I believe that everyone in life has a set vocation that speaks to their soul. If each of us could just find what this job is, we could work hard, successfully and happily within that field.

A lot of people after they finish school are expected to go university for further studying that will prepare them to their chosen career. It sounds decent in theory but when looked at rationally, it doesn’t seem like the best way to do things. Deciding at the age of 17 what I will study for 4 years to land me a job for the rest of my life seems like a big ask and yet we expect teenagers to do it every year. It’s utter ridiculousness. Why? Because Life = Change!

Society changes. Life changes. Technology changes. You will change. Can you honestly ask a 17 year old to adhere to a decision they made 10 years  from now, let alone in 50 and still be happy with it?

So here is the career advice I wish someone gave me when I was a kid.

1) Nobody is going to worry about you but you.

It’s the governments job to control the country and grow the economy.  The education system is part of the government or is privately owned. They just need bodies to pay tuition and grow the economy.  They’re doing their best to achieve their goals. They’re not worried about you fulfilling your hopes and dreams. You’ve got to go out and get it yourself.

2) Expect everything to change.

Do what you think is best right now, but what’s best right now may not be the best five years from now. That’s ok. Nobody could have anticipated the changing effect of the internet on daily life and industry. The question on the minds of big companies used to be “Will my brand still be viable in five years time?” These days it’s, “Will my industry still be viable in five years time?”

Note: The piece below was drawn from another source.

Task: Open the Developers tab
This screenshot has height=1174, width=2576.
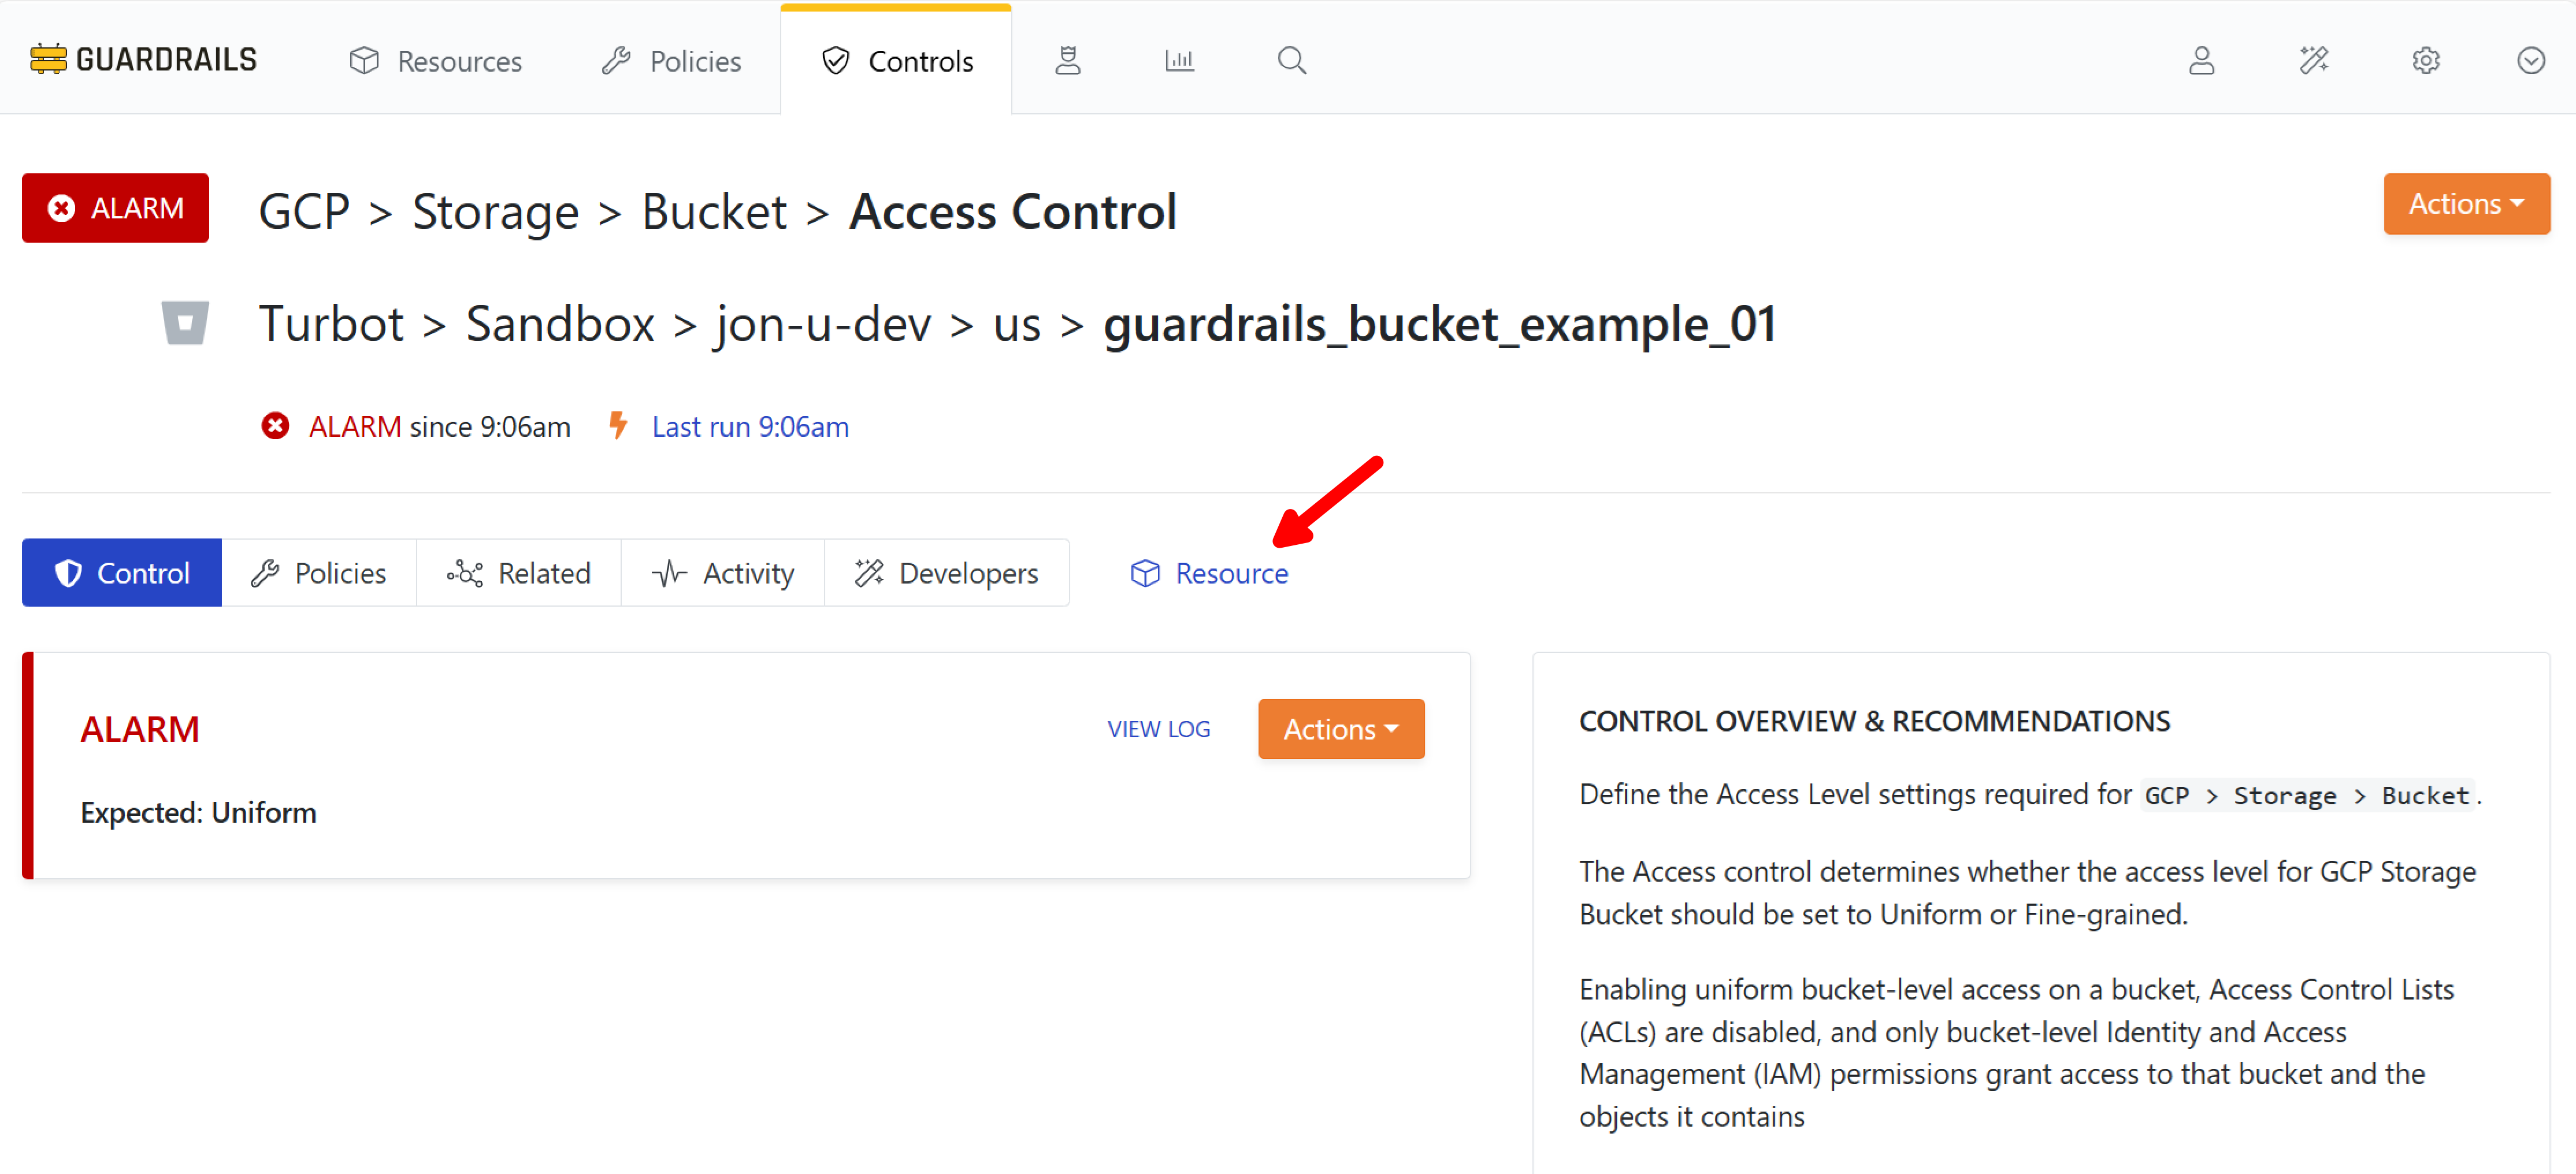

3) Experience is cumulative.

So you did a 4 year degree in e-commerce and decided that you thoroughly hate e-commerce and never want to do it again? That’s ok. Skills are not single use, fit for one purpose only. Think of it like a computer game character. That 4 year degree could open up the ability to learn other more specific tech savvy skills that you may prefer. Or simply having a degree could open up the option of acquiring a masters in something else. The more experience you have, the more options you have.

4) Straight Roads are Artificial.

In nature, there’s no such thing as a straight road that goes on for miles. Paths are winding. There are obstacles, wrong turns, bad and good weather, inclines and declines. This is nature and this is life. Don’t be brainwashed with stories of the straight career path. ie. starting at the bottom of a company and working your way to the top unobstructed. If it ever existed, it definitely doesn’t now. If you come to expect this for yourself, life will be nothing but a series of disappointments.


I have an uncle thats a bit of a hero to me. He studied hard to become a teacher and was a good teacher. But he felt like there was something more he wanted to do. At the age of 36 he decided he wanted to step away from teaching and become a lawyer. His teaching friends asked him to reconsider but he was firm in his decision. These days he’s in his 50s, a successful lawyer with his own firm and has never regretted his decision.